Today we remember all the men, woman and children who have lost their lives to war, but especially those remarkable people who knew just what they were sacrificing, and willingly went to war to protect their country and their country’s freedoms. I am grateful everyday.


Black Watch Memorial, Aberfeldy


This beauty stands in a public park overlooking the historic Wade's Bridge over the River Tay in Aberfeldy, Perthshire. I took the photo two weeks ago, when the trees were magnificent with autumn colour. The statue is sited very intelligently: at this time of remembrance, the leaves make a striking symbols of all dear lives lost.


While the memorial itself is to all the soldiers of the Black Watch Regiment (the Royal Highlanders) it is a depiction of Private Farquhar Shaw and his story is a sad one.
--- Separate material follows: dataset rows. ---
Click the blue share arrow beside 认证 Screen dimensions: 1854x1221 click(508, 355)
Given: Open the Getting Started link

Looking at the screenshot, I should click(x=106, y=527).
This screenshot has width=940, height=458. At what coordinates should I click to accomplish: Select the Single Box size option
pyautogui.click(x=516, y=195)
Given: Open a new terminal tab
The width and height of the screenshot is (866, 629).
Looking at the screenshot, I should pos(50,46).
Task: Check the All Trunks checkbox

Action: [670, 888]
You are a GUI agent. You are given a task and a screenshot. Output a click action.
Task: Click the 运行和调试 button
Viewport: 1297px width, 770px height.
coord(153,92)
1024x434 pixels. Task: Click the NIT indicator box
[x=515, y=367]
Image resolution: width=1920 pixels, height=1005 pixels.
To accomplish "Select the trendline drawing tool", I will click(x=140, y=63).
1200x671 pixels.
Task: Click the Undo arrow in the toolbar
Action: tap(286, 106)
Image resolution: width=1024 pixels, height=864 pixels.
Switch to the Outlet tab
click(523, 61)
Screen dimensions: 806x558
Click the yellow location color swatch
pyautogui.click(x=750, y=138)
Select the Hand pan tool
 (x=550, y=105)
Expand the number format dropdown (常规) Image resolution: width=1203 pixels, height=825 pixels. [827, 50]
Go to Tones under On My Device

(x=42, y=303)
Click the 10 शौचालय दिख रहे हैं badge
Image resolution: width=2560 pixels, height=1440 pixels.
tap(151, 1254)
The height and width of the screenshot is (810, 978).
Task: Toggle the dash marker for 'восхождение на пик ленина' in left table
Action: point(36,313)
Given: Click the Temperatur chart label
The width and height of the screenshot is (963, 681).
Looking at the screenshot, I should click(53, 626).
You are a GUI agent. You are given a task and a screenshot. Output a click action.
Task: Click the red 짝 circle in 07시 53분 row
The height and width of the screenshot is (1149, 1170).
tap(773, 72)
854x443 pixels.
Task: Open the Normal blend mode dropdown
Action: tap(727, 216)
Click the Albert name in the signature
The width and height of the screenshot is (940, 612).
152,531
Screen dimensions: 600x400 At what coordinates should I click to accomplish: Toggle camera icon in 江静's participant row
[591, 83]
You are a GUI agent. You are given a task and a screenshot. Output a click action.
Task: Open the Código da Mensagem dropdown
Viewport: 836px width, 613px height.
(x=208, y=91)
Unlike most military monuments, the subject died not as a war hero but was executed in the Tower of London, after being court-martialled, tried by the government and sentenced to death for desertion.


As you learn about his story, the statue becomes a powerful memorial to every Black Watch soldier’s life and sacrifice as Private Farquhar Shaw acted with courage and a sense of right, even if history proved him technically to be wrong.


In 1743, The Black Watch was given the unusual order to march from Scotland to London. Until this point, the regiment had only patrolled in Scotland. They were told they were to be inspected by the King, but when they reached London, they were inspected by Field-Marshal Wade instead.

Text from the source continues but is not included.